Dirgantara tidak punya kata-kata untuk menghiburnya. Karena ia merasakan hal yang sama. Ia teringat pada semua yang telah terjadi: kemenangan artileri yang mustahil, serangan gerilya yang cerdas, keberanian para prajurit yang tak terhingga. Semua itu kini terasa seperti dongeng yang diceritakan untuk meninabobokan seorang anak, sebelum kenyataan pahit membangunkannya dengan kasar.

“Aku yang salah,” kata Dirgantara pelan, suaranya berat oleh penyesalan. “Aku terlalu fokus pada Kaelan. Aku terlalu fokus pada duel pribadiku dengannya. Aku seharusnya bisa melihat kemungkinan pengkhianatan ini. Aku seharusnya bisa mengantisipasinya.”

Daeng Ratu akhirnya menoleh, dan di matanya yang sembap, Dirgantara melihat secercah kehangatan. “Jangan,” katanya. “Jangan kau pikul beban ini sendirian. Kita semua bertarung dengan segenap kekuatan kita. Terkadang, kekuatan saja tidak cukup untuk melawan pengkhianatan yang paling licik.” Ia berhenti sejenak, menatap ke arah Sultan yang masih membisu. “Kita tidak kalah karena kita lemah. Kita kalah karena kita masih memiliki sesuatu yang disebut kehormatan.”

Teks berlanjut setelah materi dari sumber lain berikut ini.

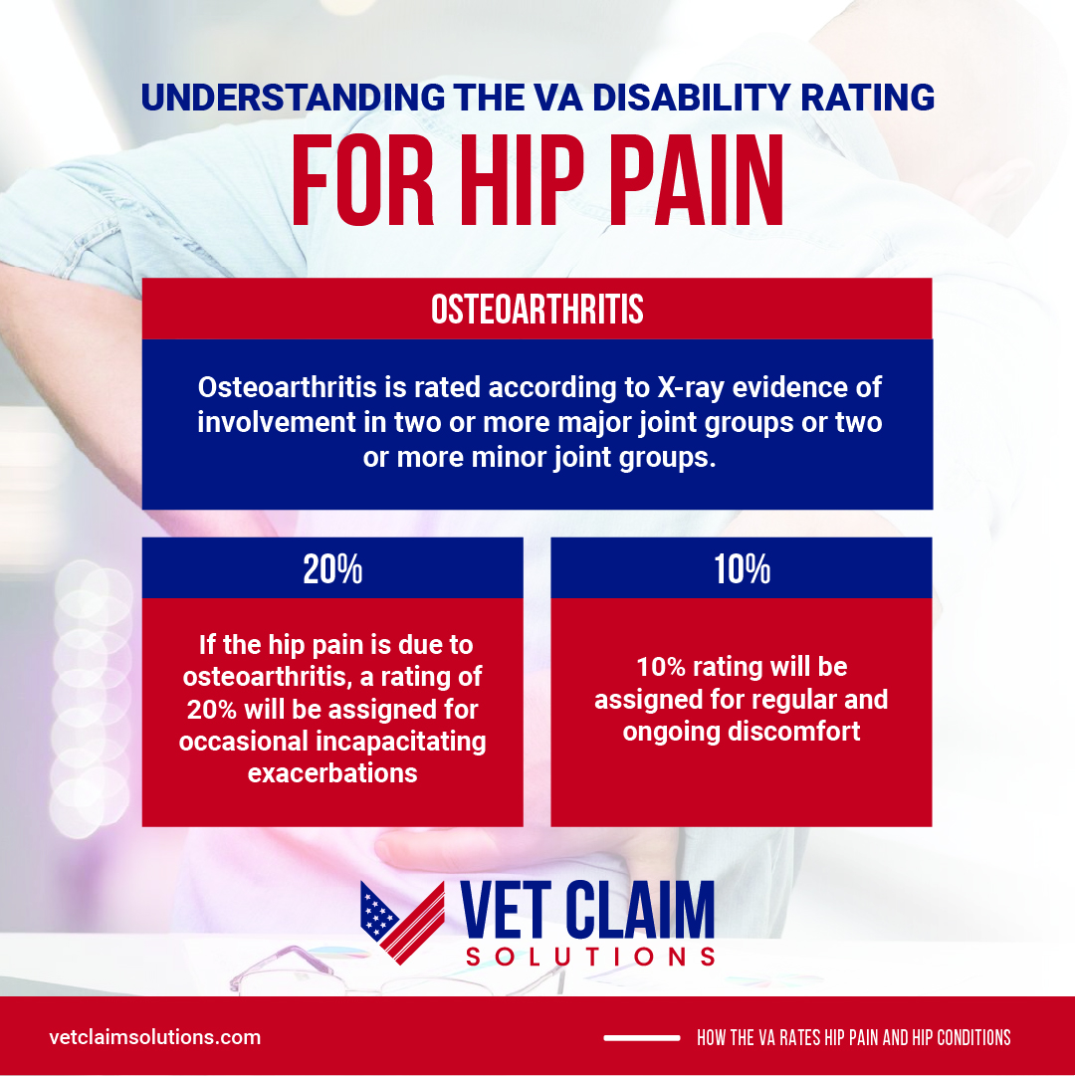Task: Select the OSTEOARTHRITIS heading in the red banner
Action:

Saat malam mulai turun, membawa serta dingin yang menusuk tulang, mereka mendengar suara perahu-perahu kecil mendekat. Para prajurit Bissue langsung siaga, pedang terhunus. Namun, itu bukanlah musuh. Itu adalah Daeng Awing, sang nakhoda tua, bersama sisa-sisa Pasukan Bayangan Darat. Mereka datang dengan beberapa perahu nelayan, membawa serta makanan, air bersih, dan obat-obatan.